═══ DATA ═══

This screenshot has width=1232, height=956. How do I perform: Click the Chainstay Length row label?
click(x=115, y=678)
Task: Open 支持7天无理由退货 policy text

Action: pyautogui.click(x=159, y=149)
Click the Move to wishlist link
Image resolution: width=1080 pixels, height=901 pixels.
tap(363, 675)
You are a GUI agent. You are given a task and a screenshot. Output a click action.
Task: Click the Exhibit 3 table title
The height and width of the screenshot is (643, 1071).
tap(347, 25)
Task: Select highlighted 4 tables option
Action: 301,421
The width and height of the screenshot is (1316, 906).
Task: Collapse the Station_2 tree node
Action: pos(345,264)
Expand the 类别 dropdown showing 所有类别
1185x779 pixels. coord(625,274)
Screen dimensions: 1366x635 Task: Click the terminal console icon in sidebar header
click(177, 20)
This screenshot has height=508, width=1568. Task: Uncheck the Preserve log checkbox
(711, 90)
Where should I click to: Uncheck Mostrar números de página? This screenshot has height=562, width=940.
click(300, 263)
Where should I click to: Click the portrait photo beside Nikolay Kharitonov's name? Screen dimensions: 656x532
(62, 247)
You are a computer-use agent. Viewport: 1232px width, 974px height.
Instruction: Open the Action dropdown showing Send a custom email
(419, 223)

═══

#### TASK OBJECTIVE
The whole listing above is to be restated word for word.

#### ANSWER BELOW
This screenshot has width=1232, height=956. How do I perform: Click the Chainstay Length row label?
click(x=115, y=678)
Task: Open 支持7天无理由退货 policy text

Action: pyautogui.click(x=159, y=149)
Click the Move to wishlist link
Image resolution: width=1080 pixels, height=901 pixels.
tap(363, 675)
You are a GUI agent. You are given a task and a screenshot. Output a click action.
Task: Click the Exhibit 3 table title
The height and width of the screenshot is (643, 1071).
tap(347, 25)
Task: Select highlighted 4 tables option
Action: 301,421
The width and height of the screenshot is (1316, 906).
Task: Collapse the Station_2 tree node
Action: pos(345,264)
Expand the 类别 dropdown showing 所有类别
1185x779 pixels. coord(625,274)
Screen dimensions: 1366x635 Task: Click the terminal console icon in sidebar header
click(177, 20)
This screenshot has height=508, width=1568. Task: Uncheck the Preserve log checkbox
(711, 90)
Where should I click to: Uncheck Mostrar números de página? This screenshot has height=562, width=940.
click(300, 263)
Where should I click to: Click the portrait photo beside Nikolay Kharitonov's name? Screen dimensions: 656x532
(62, 247)
You are a computer-use agent. Viewport: 1232px width, 974px height.
Instruction: Open the Action dropdown showing Send a custom email
(419, 223)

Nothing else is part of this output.